- Screenshot grounding data -
_ _ _ _
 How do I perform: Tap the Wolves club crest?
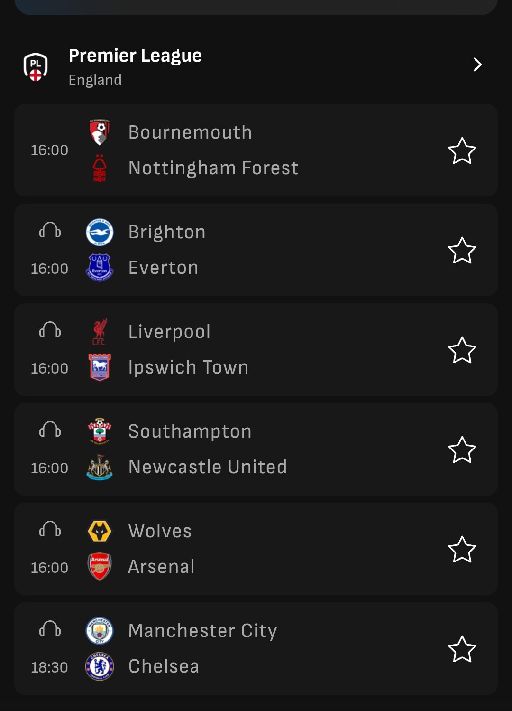tap(100, 531)
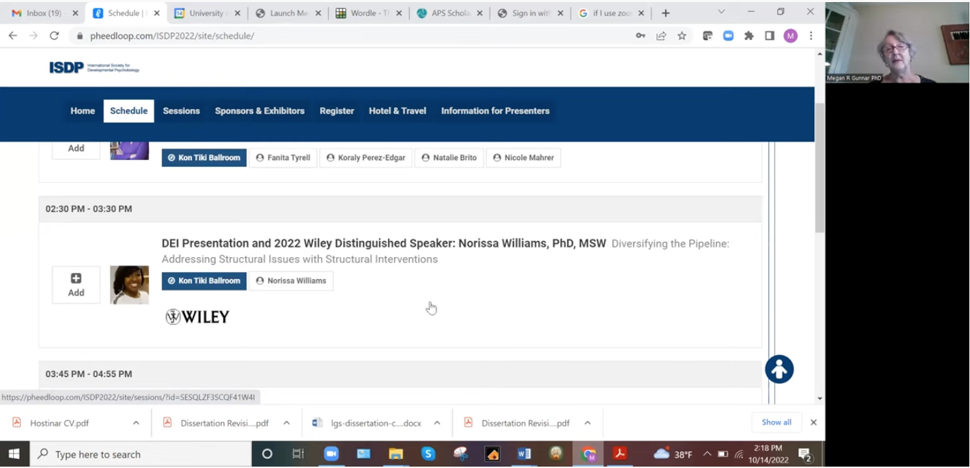Open the Chrome Extensions puzzle piece menu
This screenshot has width=970, height=468.
coord(749,35)
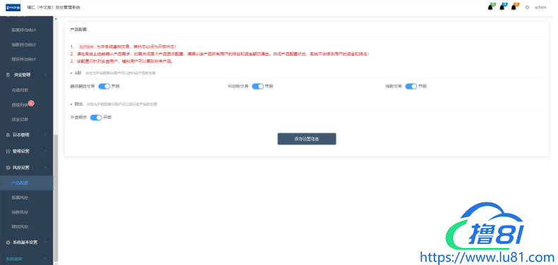Click the 资金管理 wallet icon

point(8,75)
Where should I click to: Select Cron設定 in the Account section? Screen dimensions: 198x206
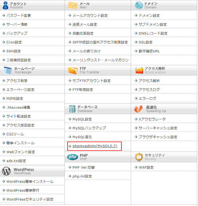tap(14, 42)
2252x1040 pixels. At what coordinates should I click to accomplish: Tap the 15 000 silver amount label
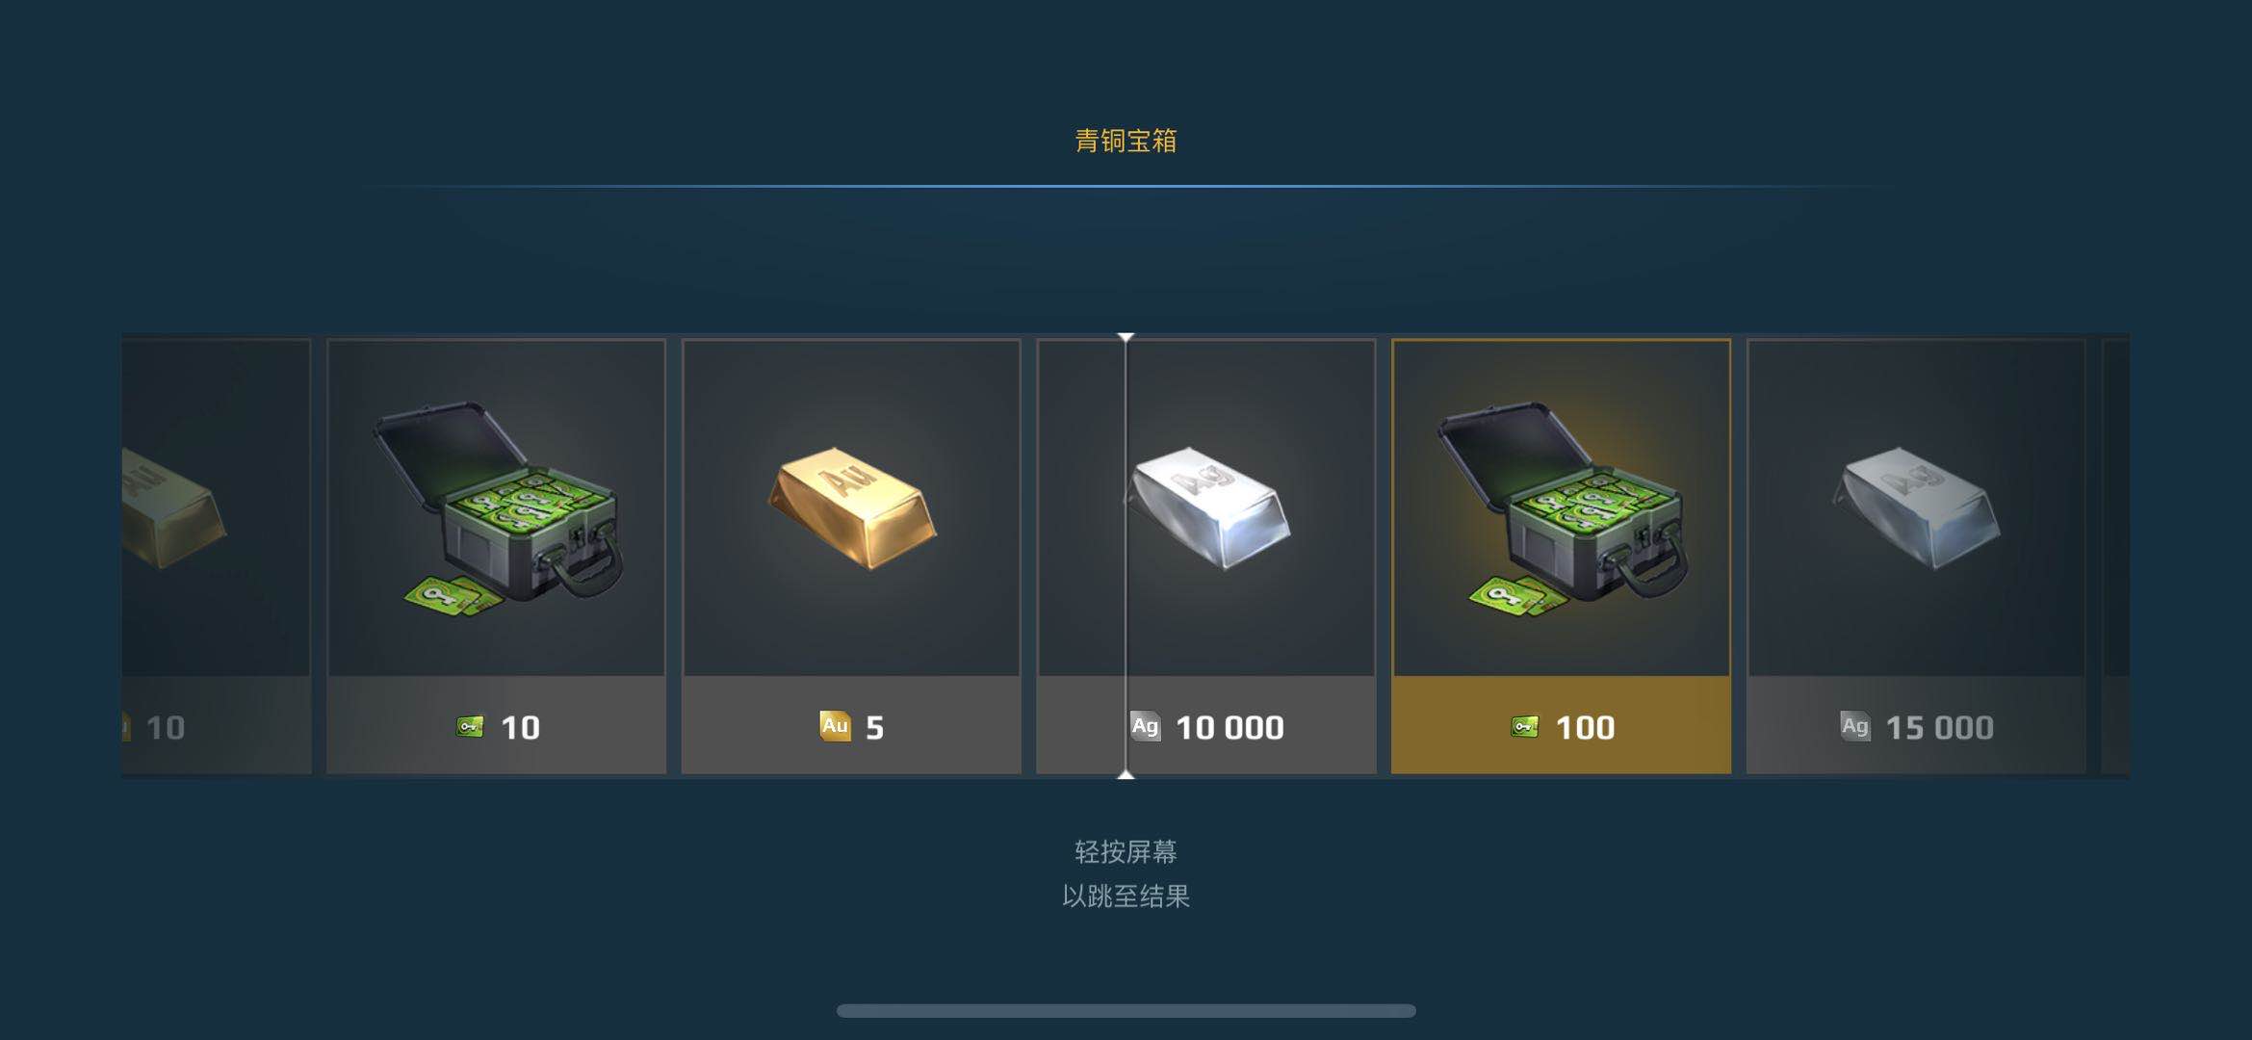point(1939,727)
_ _ _ _
- WORK TO BE COMPLETED -
Produce an exact copy of the records above, leaving out the pictures.

- ANSWER -
 How do I perform: Tap the Wolves club crest?
tap(100, 531)
Open the Chrome Extensions puzzle piece menu
This screenshot has width=970, height=468.
coord(749,35)
Click the 资金管理 wallet icon

point(8,75)
Where should I click to: Select Cron設定 in the Account section? Screen dimensions: 198x206
tap(14, 42)
2252x1040 pixels. At what coordinates should I click to accomplish: Tap the 15 000 silver amount label
point(1939,727)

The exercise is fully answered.